Article by Fred SaintAmour
Banks do not like to lend on short-term rentals. The main reason is a simple thing called assignment of rents. Often when closing on an investment property, one of the documents you sign is an “Assignment of Rent”. Not only do you pledge the asset (the property), but you also pledge the rental income of that asset. In the event you stop paying and foreclosure is initiated, the bank has all the rights to the rent being collected. On a short-term rental, there is no long-term rent to collect, and banks aren’t going to want to run your short-term rental operation while they are foreclosing. The asset won’t generate any income during the foreclosure process and will most likely sit empty, opening it up to other losses (broken water pipes, looting, vandalism, etc.).
Eventually, banks will come around and accept short-term rentals as a viable business model. It has already proven itself in the marketplace. Airbnb and VRBO are now household terms. The concept has proven itself and is no longer some fringe idea used by vagabonds. Banks are also realizing some of the possible benefits of a landlord involved in short-term renting: more profitable, less wear and tear, more frequent inspections of the landlord, ease of ridding yourself of an undesirable tenant.
Until banks embrace short-term renting, there are still ways to buy them. The simplest way it to buy the house as a long-term rental, and then transition it to small term rental when the market is right. If the house is currently rented, you can use that current long-term lease to qualify. If the house is vacant, then you can use the market rent provided in the appraisal report to qualify. If you can’t get qualified this way with a bank, then you can get financing through a non-bank lender.

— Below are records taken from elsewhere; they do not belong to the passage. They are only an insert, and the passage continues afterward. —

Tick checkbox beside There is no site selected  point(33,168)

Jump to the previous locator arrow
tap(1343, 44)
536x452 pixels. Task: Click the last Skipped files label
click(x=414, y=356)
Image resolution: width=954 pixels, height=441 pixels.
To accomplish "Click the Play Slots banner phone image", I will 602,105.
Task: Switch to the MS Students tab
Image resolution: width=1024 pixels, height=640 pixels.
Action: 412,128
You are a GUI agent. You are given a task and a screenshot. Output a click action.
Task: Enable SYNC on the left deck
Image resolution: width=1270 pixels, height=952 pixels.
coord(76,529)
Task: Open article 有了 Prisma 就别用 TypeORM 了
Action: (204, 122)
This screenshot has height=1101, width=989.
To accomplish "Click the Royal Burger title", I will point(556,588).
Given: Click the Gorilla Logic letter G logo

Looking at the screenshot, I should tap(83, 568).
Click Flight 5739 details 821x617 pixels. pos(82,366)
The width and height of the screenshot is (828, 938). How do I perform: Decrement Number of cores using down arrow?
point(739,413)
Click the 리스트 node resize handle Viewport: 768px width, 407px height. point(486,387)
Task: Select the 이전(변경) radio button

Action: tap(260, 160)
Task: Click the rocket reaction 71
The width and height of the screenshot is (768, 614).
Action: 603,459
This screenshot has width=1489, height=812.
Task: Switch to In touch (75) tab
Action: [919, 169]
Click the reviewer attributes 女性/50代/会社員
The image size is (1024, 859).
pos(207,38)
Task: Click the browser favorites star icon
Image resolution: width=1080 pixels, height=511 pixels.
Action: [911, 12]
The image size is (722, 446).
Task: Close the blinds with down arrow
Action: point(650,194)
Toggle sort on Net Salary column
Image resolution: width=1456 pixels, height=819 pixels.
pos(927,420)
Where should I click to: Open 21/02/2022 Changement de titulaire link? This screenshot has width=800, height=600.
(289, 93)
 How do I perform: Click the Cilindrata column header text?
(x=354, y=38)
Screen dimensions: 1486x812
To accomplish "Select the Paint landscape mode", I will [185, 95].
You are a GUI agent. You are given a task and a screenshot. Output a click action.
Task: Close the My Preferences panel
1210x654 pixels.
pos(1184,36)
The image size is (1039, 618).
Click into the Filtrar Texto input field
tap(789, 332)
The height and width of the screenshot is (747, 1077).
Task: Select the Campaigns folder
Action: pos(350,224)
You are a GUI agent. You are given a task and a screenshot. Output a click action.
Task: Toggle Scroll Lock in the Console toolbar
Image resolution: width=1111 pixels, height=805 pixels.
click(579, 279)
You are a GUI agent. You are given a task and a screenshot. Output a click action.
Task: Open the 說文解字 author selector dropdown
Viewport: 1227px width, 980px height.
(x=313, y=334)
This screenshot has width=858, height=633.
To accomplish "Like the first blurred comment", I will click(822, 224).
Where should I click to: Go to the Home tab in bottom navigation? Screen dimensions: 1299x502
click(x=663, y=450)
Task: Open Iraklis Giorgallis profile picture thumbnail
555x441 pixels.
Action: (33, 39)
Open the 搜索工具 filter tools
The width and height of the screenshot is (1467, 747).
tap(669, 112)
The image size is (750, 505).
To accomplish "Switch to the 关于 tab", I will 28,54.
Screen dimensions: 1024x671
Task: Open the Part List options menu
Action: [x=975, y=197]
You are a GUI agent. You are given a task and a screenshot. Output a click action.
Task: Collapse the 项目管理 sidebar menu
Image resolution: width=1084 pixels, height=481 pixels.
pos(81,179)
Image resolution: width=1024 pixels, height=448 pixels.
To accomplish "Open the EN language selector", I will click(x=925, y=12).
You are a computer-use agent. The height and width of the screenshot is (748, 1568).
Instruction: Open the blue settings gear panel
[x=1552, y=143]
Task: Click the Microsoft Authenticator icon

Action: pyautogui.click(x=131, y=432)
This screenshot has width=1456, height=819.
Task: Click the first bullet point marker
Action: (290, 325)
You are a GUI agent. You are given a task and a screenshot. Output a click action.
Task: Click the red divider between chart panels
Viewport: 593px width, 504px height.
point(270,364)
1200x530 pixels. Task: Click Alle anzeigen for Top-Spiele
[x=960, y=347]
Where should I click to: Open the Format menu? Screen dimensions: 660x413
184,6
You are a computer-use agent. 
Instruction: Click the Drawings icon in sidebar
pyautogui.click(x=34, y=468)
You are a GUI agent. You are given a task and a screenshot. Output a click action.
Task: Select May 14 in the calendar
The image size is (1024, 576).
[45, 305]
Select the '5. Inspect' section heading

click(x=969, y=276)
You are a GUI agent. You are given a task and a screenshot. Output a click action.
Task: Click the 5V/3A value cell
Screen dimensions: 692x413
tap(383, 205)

Non-bank lenders are nimbler and more aggressive when it comes to lending on non-owner-occupied investment properties. They understand short-term rental strategies and lend on them every day. If the property you are buying or refinancing is already a short-term vacation rental then they can simply get a printout from Airbnb and/or VRBO to prove the income on the property and qualify you that way. Lastly, non-bank lenders do not require tax returns. They are only interested in the income of the property to qualify for the loan.